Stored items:
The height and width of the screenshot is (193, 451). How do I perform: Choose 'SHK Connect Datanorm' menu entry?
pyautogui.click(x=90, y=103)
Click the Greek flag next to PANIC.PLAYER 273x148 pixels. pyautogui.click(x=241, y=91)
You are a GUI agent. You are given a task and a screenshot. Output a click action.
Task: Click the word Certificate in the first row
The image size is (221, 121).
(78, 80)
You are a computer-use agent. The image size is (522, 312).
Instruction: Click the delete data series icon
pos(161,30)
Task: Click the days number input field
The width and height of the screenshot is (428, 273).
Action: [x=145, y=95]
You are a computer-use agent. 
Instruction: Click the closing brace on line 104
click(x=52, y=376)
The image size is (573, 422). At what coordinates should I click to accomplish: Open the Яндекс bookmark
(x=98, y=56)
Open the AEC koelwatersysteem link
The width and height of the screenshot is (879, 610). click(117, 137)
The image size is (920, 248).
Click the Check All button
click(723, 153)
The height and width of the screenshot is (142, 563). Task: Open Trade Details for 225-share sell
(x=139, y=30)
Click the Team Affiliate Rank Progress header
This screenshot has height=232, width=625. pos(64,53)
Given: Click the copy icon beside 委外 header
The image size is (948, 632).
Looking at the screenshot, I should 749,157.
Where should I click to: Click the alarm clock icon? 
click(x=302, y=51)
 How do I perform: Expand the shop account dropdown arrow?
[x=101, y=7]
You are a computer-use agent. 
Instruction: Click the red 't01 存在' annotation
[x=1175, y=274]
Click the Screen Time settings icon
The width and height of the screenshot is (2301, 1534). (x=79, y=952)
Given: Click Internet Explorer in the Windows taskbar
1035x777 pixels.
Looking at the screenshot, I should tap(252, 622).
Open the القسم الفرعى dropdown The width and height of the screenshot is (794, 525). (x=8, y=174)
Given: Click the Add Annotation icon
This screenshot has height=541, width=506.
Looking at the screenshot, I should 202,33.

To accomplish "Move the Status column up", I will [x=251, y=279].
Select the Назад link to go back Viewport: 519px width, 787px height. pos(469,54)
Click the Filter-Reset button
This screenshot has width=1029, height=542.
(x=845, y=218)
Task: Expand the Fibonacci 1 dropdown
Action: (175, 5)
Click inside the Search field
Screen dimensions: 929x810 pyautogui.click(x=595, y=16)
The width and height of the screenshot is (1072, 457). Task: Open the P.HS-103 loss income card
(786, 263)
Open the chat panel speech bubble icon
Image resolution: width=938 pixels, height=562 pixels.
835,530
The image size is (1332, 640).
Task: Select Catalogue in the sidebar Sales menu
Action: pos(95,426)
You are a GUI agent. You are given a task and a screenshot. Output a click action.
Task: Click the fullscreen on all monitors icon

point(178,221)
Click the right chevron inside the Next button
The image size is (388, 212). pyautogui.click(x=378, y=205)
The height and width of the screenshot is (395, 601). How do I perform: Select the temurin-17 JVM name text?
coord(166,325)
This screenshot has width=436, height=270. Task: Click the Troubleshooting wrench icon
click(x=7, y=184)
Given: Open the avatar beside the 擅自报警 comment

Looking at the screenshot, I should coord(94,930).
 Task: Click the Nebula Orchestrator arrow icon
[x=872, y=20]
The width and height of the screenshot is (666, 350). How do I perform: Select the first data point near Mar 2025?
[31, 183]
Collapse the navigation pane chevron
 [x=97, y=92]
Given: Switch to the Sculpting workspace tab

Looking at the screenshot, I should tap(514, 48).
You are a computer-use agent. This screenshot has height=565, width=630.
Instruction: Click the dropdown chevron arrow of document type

**Your goal**: Could you output the records in full, exactly as written?

**Answer to this task**:
The height and width of the screenshot is (193, 451). How do I perform: Choose 'SHK Connect Datanorm' menu entry?
pyautogui.click(x=90, y=103)
Click the Greek flag next to PANIC.PLAYER 273x148 pixels. pyautogui.click(x=241, y=91)
You are a GUI agent. You are given a task and a screenshot. Output a click action.
Task: Click the word Certificate in the first row
The image size is (221, 121).
(78, 80)
You are a computer-use agent. The image size is (522, 312).
Instruction: Click the delete data series icon
pos(161,30)
Task: Click the days number input field
The width and height of the screenshot is (428, 273).
Action: [x=145, y=95]
You are a computer-use agent. 
Instruction: Click the closing brace on line 104
click(x=52, y=376)
The image size is (573, 422). At what coordinates should I click to accomplish: Open the Яндекс bookmark
(x=98, y=56)
Open the AEC koelwatersysteem link
The width and height of the screenshot is (879, 610). click(117, 137)
The image size is (920, 248).
Click the Check All button
click(723, 153)
The height and width of the screenshot is (142, 563). Task: Open Trade Details for 225-share sell
(x=139, y=30)
Click the Team Affiliate Rank Progress header
This screenshot has height=232, width=625. pos(64,53)
Given: Click the copy icon beside 委外 header
The image size is (948, 632).
Looking at the screenshot, I should 749,157.
Where should I click to: Click the alarm clock icon? 
click(x=302, y=51)
 How do I perform: Expand the shop account dropdown arrow?
[x=101, y=7]
You are a computer-use agent. 
Instruction: Click the red 't01 存在' annotation
[x=1175, y=274]
Click the Screen Time settings icon
The width and height of the screenshot is (2301, 1534). (x=79, y=952)
Given: Click Internet Explorer in the Windows taskbar
1035x777 pixels.
Looking at the screenshot, I should tap(252, 622).
Open the القسم الفرعى dropdown The width and height of the screenshot is (794, 525). (x=8, y=174)
Given: Click the Add Annotation icon
This screenshot has height=541, width=506.
Looking at the screenshot, I should 202,33.

To accomplish "Move the Status column up", I will [x=251, y=279].
Select the Назад link to go back Viewport: 519px width, 787px height. pos(469,54)
Click the Filter-Reset button
This screenshot has width=1029, height=542.
(x=845, y=218)
Task: Expand the Fibonacci 1 dropdown
Action: (175, 5)
Click inside the Search field
Screen dimensions: 929x810 pyautogui.click(x=595, y=16)
The width and height of the screenshot is (1072, 457). Task: Open the P.HS-103 loss income card
(786, 263)
Open the chat panel speech bubble icon
Image resolution: width=938 pixels, height=562 pixels.
835,530
The image size is (1332, 640).
Task: Select Catalogue in the sidebar Sales menu
Action: pos(95,426)
You are a GUI agent. You are given a task and a screenshot. Output a click action.
Task: Click the fullscreen on all monitors icon

point(178,221)
Click the right chevron inside the Next button
The image size is (388, 212). pyautogui.click(x=378, y=205)
The height and width of the screenshot is (395, 601). How do I perform: Select the temurin-17 JVM name text?
coord(166,325)
This screenshot has width=436, height=270. Task: Click the Troubleshooting wrench icon
click(x=7, y=184)
Given: Open the avatar beside the 擅自报警 comment

Looking at the screenshot, I should coord(94,930).
 Task: Click the Nebula Orchestrator arrow icon
[x=872, y=20]
The width and height of the screenshot is (666, 350). How do I perform: Select the first data point near Mar 2025?
[31, 183]
Collapse the navigation pane chevron
 [x=97, y=92]
Given: Switch to the Sculpting workspace tab

Looking at the screenshot, I should tap(514, 48).
You are a computer-use agent. This screenshot has height=565, width=630.
Instruction: Click the dropdown chevron arrow of document type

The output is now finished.